GIVEN PROBLEM >> Please rewrite the listing as a JSON list of strings, one string per line and no strings for blank lines. Start at the line that has "You are a GUI" and stop after the line that has "click(588, 169)", and leave the pictures out.

INPUT MATERIAL >>
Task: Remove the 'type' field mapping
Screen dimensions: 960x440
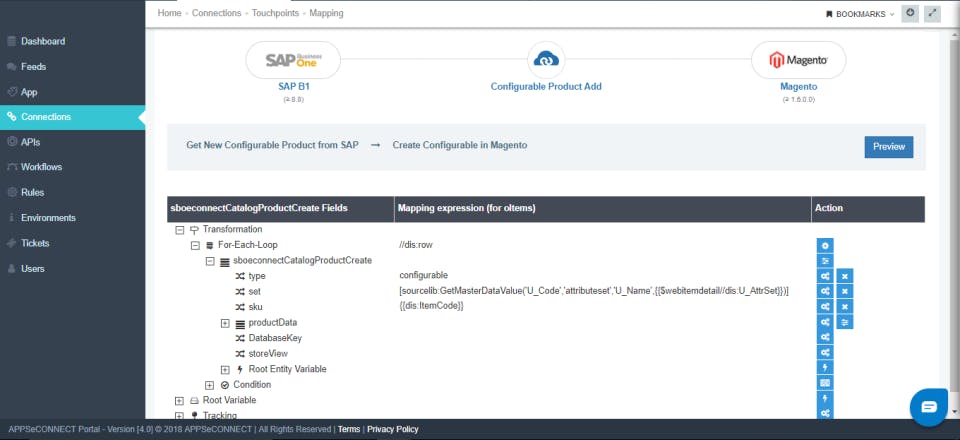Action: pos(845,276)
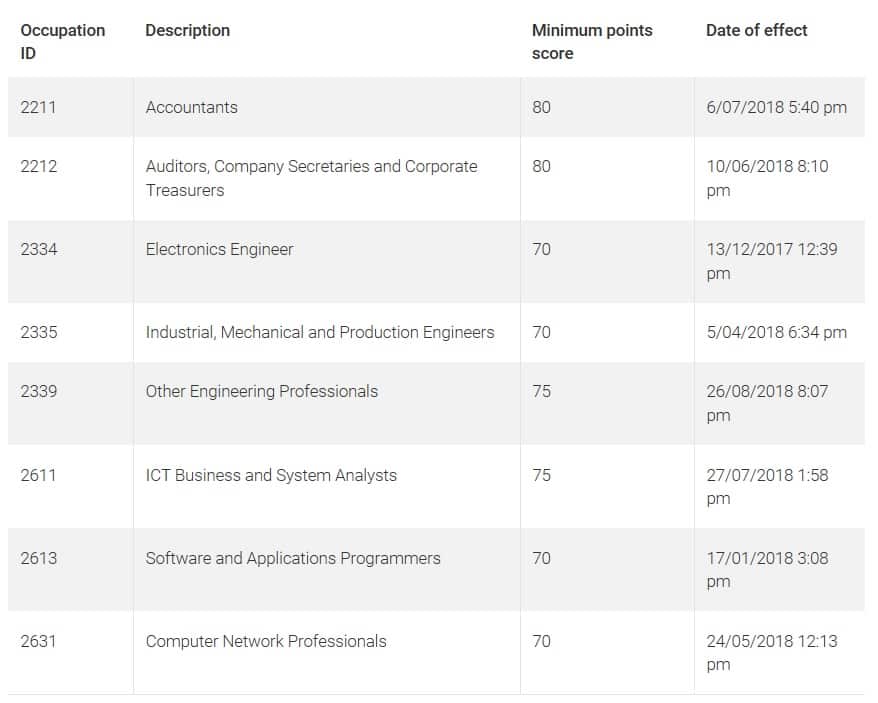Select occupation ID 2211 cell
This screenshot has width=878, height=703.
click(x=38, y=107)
--
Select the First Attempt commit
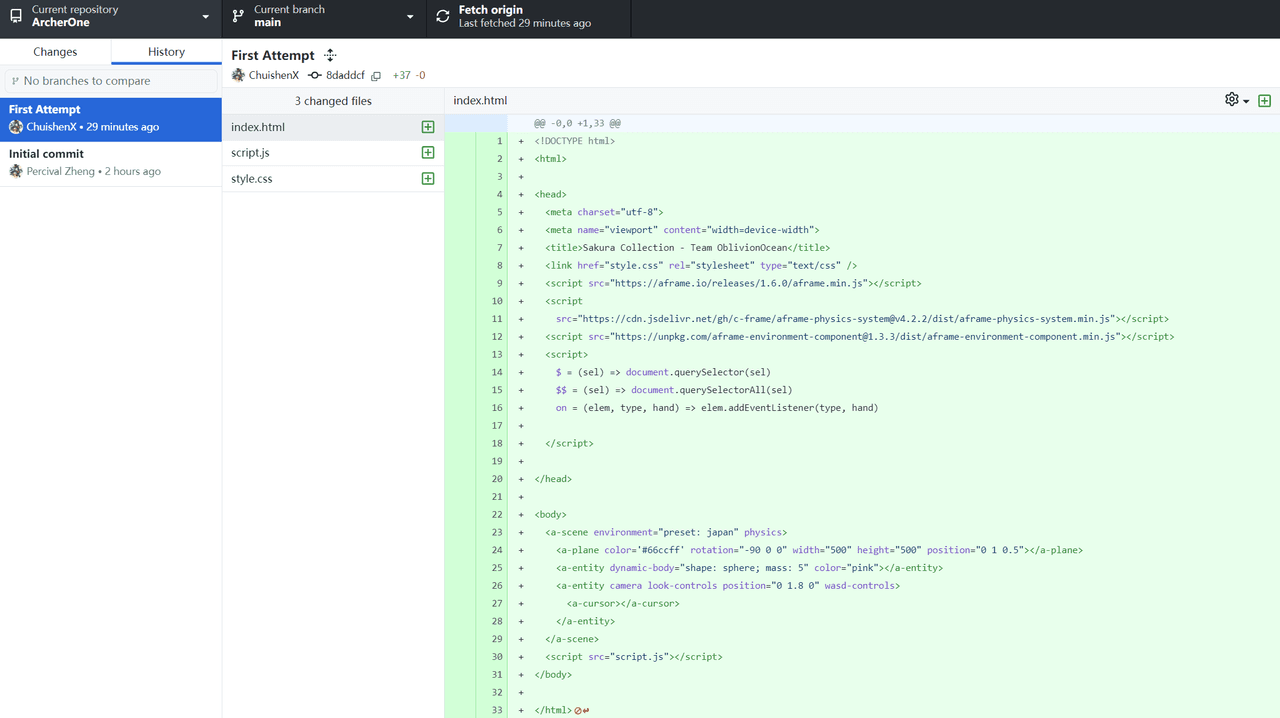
---
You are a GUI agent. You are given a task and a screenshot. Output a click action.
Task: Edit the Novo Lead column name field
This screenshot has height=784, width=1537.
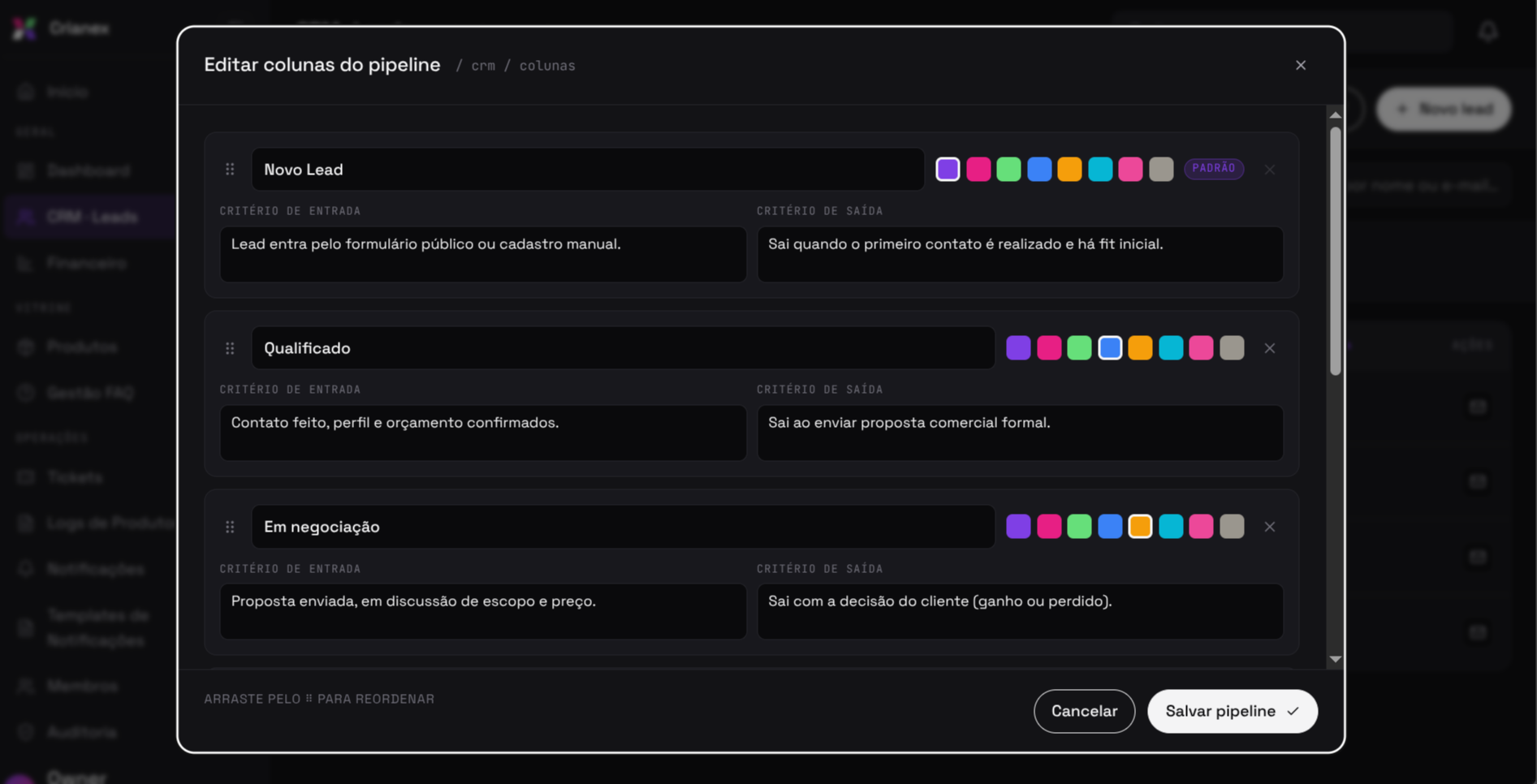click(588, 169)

RESULT OF THIS EXERCISE >>
[
  "You are a GUI agent. You are given a task and a screenshot. Output a click action.",
  "Task: Edit the Novo Lead column name field",
  "This screenshot has height=784, width=1537.",
  "click(588, 169)"
]